Branson may have been on his way, but he still had a hard lesson to learn about humility and the law. Pinched for cash, more than $20,000 overdrawn, he concocted a scam in which he bought records supposedly for export, thereby avoiding payment of the British sales tax, and then—after getting them stamped by customs at Dover by pretending to be on his way to Europe—he simply turned around, drove back to London and sold them illegally. After three trips he had made nearly enough to cover his overdraft when government agents raided his warehouse and two stores and arrested him.
Unable to raise the $45,000 for bail, he was stewing in jail when Eve appeared at his side and offered her home as surety.
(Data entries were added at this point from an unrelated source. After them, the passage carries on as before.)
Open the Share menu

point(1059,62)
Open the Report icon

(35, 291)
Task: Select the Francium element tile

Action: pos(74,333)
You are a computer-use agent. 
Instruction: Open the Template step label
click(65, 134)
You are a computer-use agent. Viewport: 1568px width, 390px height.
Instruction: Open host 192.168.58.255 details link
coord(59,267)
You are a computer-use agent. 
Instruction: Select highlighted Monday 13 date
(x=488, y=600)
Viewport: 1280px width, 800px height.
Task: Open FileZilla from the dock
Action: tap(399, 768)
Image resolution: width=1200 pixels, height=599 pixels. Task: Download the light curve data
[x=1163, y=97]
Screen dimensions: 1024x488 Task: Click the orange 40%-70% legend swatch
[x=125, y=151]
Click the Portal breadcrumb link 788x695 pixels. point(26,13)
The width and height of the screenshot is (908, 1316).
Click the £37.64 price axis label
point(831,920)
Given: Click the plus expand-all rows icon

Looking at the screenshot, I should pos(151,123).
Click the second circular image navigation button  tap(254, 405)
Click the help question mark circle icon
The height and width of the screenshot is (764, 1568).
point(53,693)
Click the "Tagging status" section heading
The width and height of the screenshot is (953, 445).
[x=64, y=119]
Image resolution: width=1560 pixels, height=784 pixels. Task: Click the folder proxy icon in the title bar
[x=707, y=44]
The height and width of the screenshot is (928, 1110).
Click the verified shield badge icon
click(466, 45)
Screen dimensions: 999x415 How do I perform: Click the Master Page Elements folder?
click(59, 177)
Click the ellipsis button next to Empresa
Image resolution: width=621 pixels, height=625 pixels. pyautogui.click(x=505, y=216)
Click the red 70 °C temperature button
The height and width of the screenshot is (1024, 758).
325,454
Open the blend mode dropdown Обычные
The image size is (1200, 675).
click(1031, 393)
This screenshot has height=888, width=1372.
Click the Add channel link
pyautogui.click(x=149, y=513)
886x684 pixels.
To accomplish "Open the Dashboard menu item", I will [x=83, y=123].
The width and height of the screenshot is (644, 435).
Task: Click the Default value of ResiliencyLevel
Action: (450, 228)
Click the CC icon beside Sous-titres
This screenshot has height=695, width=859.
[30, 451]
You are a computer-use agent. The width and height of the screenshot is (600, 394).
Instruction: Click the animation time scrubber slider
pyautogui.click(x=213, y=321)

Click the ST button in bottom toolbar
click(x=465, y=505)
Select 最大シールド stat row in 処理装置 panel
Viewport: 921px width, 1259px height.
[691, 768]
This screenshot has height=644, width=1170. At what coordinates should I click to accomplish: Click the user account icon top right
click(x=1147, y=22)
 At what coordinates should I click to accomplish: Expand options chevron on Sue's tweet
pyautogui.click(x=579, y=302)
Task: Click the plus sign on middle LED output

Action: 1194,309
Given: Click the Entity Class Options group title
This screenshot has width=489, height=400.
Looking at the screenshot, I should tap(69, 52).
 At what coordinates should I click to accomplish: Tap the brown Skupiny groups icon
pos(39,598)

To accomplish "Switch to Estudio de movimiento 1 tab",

One of Branson's characteristics as a businessman—along with the fact that he hates confrontation and rarely shows anger—is that he does not pounce on and berate employees for making mistakes. In this way he is rather like his mother, who told him after she'd put up bail, "Look, you made a mistake. Don't keep going back to it. You've got to get on with your life." Branson negotiated an out-of-court settlement with the tax authorities, agreeing to pay a fine immediately and pay the back taxes over the next three years.
In those three years, while turning a loosely run company into one focused and ruled by balance sheets, Branson paid the $90,000 in fines and back taxes. In 1973 he formed Virgin Records in order to release a beautiful, haunting instrumental called Tubular Bells by an unknown artist named Mike Oldfield. Used as the soundtrack for The Exorcist, the album was a worldwide bestseller for Virgin. Oldfield put Virgin on the map, and in 1977, the Sex Pistols put Virgin on the cutting edge of punk rock. The Pistols had become free agents after having their contract canceled by two labels—the first, EMI, after the group's drunken, profanity-laced appearance on a national television show; the second, A&M, after a drug-besotted Sid Vicious, the bass player, tore up the office of the company's managing director and then puked on his desk.
So Virgin signed them, just in time to release their most irreverent hit.
God save the Queen,
A fascist regime.
Made you a moron,
A potential H-bomb.
God save the Queen,
She ain't no human being.
God save the queen was immediately banned from the radio, and the band was prohibited from performing it on TV as well. In a canny promotion hatched by Virgin and the group's manager, Malcolm McLaren, the Sex Pistols rented a boat and cruised down the Thames, serenading the House of Commons with God Save the Queen until a police boat forced them to stop. McLaren got arrested, and the Sex Pistols sold 100,000 records in one week. Branson had been warned not to sign the Sex Pistols, but he went ahead anyway. "They made us the 'smart' label," Branson says, adding that the Sex Pistols led to all the other acts he ultimately lured to his studios: Boy George and the Culture Club, whose Karma Chameleon sold 1.4 million records in the U.K. in 1983; Peter Gabriel; Phil Collins; and, in the '90s, two of the top-selling acts in pop, Janet Jackson and the Rolling Stones.
By '83 Branson had expanded his Virgin empire to some 50 companies that did everything from filmmaking to air conditioner servicing. But it still wasn't truly his empire.
In Virgin's formative years, through the '80s and early '90s, Branson spent an inordinate amount of time staving off creditors, the nervous Nellies of the banking world who wrung their hands whenever he departed from convention. In 1983 Virgin was celebrating its $17 million profit. The next year, after immersing himself in the airline industry like the monkish scholar he never was, Branson decided to go into the airline business. His colleagues all thought him quite mad, but such moves have become Branson's hallmark. "A lot of our time and energy is spent looking at big, complacent industries and thinking, How can we shake them up?" Branson says. "What are their weaknesses? How can we do it better than they're doing it? Their vulnerability is their lack of quality, their lack of quick thinking and maneuverability. We look for companies that have a fat underbelly...a soft spot."
Branson had traveled a great deal, and he thought he had found such a spot in the airline business. He believed transatlantic carriers were unresponsive to consumers and vulnerable. He leased one plane from Boeing, and in June 1984, as his primary lender, Courts Bank, stood nervously by—Branson had already exceeded his $4.5 million line of credit by some 10%—a 747 dubbed the Maiden Voyager took off carrying family, friends, select Virgin employees and about 250 journalists from Gatwick Airport in Virgin Atlantic's first crossing to Newark. No sooner had he returned home than his banker was on Branson's doorstep with news that Coutts would start bouncing Virgin's checks. "They just got into a complete panic," Branson says. "They couldn't comprehend that somebody in the record business was going into the airline business!
"I was livid," he says. "This banker was going to put 4,000 of my people on the streets." He ordered the man out of his house: "Look, I'm really sorry, but you're not welcome here. Get out!" Branson pushed him out the door. "Tears were coming down my face," he recalls. "I was shattered. Exhausted." He scrounged up the $300,000 that weekend, so no checks bounced, and he changed banks two weeks later.